気温37度の暑さのなか、今日も人々はどこかイライラしているよう。イタリア人が、黒人が、韓国人が、、今日もどこかに落ちている不平不満が当てつけのように人種への斜めに構えた構造をまた深く作り出し対立を深める。だが、仲良くしようとすればできるはずだ。実際、その感覚もこの映画では伝わってきた。

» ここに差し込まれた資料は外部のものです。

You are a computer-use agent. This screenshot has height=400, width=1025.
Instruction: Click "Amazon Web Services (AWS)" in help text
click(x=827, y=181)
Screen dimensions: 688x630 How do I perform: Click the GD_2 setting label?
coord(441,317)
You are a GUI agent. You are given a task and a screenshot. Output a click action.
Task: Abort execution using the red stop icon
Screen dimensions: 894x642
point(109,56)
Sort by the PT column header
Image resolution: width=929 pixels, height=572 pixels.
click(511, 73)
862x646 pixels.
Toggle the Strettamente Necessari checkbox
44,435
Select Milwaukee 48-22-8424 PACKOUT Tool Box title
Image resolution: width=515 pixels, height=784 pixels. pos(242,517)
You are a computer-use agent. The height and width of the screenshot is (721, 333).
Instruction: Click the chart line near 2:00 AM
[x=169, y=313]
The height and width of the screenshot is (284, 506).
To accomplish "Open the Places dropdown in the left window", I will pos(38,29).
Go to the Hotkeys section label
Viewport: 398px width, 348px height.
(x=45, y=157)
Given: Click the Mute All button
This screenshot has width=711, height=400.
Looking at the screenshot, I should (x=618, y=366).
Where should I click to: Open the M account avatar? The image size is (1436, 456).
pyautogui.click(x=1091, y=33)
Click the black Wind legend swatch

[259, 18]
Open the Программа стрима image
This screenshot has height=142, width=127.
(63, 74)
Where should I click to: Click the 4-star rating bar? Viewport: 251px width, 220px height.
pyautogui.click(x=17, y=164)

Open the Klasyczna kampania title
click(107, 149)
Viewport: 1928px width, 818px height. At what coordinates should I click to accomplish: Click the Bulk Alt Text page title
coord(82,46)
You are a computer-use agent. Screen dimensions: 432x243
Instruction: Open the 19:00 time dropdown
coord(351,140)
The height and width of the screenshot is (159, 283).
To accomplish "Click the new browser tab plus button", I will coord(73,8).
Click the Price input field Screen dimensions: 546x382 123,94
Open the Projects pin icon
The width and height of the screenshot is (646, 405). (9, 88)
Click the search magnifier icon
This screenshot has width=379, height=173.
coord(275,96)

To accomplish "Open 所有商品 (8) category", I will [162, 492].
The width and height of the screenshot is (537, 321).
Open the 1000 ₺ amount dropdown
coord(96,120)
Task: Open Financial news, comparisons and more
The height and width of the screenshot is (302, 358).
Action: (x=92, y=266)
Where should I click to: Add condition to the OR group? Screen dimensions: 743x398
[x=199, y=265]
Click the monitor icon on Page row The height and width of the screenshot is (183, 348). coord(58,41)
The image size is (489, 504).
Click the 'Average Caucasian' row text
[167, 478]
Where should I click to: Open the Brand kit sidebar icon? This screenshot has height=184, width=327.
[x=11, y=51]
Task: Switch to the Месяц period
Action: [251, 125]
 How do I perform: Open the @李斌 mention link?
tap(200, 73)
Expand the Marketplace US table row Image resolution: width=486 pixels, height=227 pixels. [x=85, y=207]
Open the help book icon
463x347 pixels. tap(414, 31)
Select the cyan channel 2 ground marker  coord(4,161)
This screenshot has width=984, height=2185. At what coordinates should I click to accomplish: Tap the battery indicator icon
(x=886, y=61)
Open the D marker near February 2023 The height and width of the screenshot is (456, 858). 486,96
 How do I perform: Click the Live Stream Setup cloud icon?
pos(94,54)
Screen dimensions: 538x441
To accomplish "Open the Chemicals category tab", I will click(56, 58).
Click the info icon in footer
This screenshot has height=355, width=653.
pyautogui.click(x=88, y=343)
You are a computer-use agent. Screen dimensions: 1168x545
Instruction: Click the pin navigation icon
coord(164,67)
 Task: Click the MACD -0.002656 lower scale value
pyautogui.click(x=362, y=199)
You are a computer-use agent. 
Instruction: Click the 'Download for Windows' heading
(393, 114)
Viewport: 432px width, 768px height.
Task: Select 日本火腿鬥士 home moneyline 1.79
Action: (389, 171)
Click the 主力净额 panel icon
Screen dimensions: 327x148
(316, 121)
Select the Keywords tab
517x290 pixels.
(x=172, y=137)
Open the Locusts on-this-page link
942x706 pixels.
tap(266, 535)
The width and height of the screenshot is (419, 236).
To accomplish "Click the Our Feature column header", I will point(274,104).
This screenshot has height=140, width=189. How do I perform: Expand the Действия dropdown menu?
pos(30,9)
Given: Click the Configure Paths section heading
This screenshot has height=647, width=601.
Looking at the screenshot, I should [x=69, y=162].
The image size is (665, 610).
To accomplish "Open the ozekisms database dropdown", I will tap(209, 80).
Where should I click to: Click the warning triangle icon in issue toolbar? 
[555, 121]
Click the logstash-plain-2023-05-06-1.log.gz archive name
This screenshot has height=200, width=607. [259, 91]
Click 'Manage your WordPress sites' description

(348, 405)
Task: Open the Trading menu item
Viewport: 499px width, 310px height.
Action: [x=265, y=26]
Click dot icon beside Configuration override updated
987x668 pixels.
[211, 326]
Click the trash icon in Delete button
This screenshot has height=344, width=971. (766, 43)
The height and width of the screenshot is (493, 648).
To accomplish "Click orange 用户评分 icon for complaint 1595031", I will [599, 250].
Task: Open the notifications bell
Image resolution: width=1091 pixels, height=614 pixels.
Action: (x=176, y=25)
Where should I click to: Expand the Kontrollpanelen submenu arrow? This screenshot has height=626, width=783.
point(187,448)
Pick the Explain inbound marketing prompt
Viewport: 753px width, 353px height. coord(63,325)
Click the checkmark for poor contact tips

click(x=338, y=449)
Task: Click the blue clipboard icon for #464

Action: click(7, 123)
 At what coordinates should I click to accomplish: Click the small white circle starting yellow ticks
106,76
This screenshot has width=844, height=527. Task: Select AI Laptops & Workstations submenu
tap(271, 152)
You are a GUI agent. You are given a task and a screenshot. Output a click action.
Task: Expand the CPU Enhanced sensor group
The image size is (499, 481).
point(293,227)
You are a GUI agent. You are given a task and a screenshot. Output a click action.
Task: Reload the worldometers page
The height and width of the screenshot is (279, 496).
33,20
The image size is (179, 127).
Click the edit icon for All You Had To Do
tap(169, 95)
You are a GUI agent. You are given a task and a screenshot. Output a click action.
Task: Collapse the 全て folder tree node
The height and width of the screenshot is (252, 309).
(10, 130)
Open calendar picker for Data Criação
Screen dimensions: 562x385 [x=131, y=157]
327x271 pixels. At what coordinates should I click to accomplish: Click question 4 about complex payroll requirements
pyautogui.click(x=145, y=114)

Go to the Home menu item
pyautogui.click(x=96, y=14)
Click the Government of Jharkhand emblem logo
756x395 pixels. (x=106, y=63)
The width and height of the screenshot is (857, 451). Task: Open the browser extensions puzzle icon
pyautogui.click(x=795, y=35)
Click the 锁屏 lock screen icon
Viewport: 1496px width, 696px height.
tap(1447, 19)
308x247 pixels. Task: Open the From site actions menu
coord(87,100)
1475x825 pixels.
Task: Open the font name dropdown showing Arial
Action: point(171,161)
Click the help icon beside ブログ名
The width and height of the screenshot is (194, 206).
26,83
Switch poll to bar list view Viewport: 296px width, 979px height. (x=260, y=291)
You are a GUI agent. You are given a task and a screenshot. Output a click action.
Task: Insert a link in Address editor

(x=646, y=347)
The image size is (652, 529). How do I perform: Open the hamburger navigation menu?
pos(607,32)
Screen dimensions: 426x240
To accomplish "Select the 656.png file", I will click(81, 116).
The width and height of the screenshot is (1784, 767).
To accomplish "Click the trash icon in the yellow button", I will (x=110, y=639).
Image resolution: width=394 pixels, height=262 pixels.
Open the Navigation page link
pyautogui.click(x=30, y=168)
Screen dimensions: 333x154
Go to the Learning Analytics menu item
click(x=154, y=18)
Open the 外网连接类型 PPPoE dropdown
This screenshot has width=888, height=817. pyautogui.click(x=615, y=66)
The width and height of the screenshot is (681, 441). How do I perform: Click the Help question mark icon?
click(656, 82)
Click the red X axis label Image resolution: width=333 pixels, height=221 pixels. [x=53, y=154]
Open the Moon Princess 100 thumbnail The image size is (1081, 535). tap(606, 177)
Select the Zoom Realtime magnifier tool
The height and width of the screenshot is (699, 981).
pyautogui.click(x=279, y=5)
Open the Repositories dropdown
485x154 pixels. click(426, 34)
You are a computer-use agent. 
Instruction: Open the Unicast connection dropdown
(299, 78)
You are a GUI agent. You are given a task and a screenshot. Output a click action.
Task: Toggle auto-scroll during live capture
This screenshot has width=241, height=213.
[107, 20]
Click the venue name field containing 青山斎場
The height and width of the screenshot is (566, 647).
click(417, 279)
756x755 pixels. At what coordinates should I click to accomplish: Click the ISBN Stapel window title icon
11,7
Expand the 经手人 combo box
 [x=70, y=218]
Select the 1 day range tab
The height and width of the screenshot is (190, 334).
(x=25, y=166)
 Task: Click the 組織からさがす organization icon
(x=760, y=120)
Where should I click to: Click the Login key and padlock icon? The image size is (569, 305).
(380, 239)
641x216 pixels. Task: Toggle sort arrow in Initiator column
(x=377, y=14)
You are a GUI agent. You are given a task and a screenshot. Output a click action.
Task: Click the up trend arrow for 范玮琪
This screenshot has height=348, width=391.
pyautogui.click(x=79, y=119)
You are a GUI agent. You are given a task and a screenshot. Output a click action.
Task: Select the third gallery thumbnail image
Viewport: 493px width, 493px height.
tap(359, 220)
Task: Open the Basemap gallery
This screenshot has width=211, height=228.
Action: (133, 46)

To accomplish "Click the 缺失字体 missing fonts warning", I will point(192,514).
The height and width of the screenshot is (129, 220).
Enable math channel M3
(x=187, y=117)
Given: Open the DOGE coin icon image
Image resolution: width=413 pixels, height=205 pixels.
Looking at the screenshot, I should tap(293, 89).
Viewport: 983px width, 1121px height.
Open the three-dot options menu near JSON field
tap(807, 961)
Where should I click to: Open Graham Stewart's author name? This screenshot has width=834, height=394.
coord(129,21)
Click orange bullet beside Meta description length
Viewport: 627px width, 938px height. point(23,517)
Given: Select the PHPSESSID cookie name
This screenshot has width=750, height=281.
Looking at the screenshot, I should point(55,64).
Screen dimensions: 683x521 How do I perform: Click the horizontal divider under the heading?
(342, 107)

イタリア系の家族が営むピザ屋で働く黒人の主人公は、今日も適当に働いていた。いつものように怒鳴られる彼は、不貞腐れたような表情を見せ時折反論しながらもお金のために働いているよう。しかし、はたまた問題が起きると、同時に「人種」の文字もひっついてくる。黒人が、、韓国人が、、プエルトリコが、、と。日本に住んでいるとわからない感覚がこの映画の中に詰まっている。そして人種差別から巻き起こる憎しみという不の構造がわかりやすく描かれている。

前半はこっちまでジメジメした暑さが伝わってくる気温、そして、そこで暮らす住民たちの鬱憤をためつつも日常生活を過ごす姿を。
しかし、あるきっかけにより急に沸点に達したように憎しみが溢れ出す、、そこはまるで地獄であった。ジメジメした暑さどころか我すら忘れてしまったようだ。

人種差別の構造をこれだけ明確にわかりやすく、且つ心を抉る辛さを同時に描いた作品は、なかなかないだろう。

主観が過ぎる、周りの偏りが過ぎる、極端過ぎる主張ほど盲目なモノはない。そこに憎しみの暴力があれば、さらなる悲劇がお見舞いされることだろう。そして、それは自衛と錯覚して容赦なく傷つけて傷つけられるだろう。

差別とはなぜ起こるのか負の連鎖はなぜ続くのか、、この作品にその構造が詰まっているそして、是非観てほしい。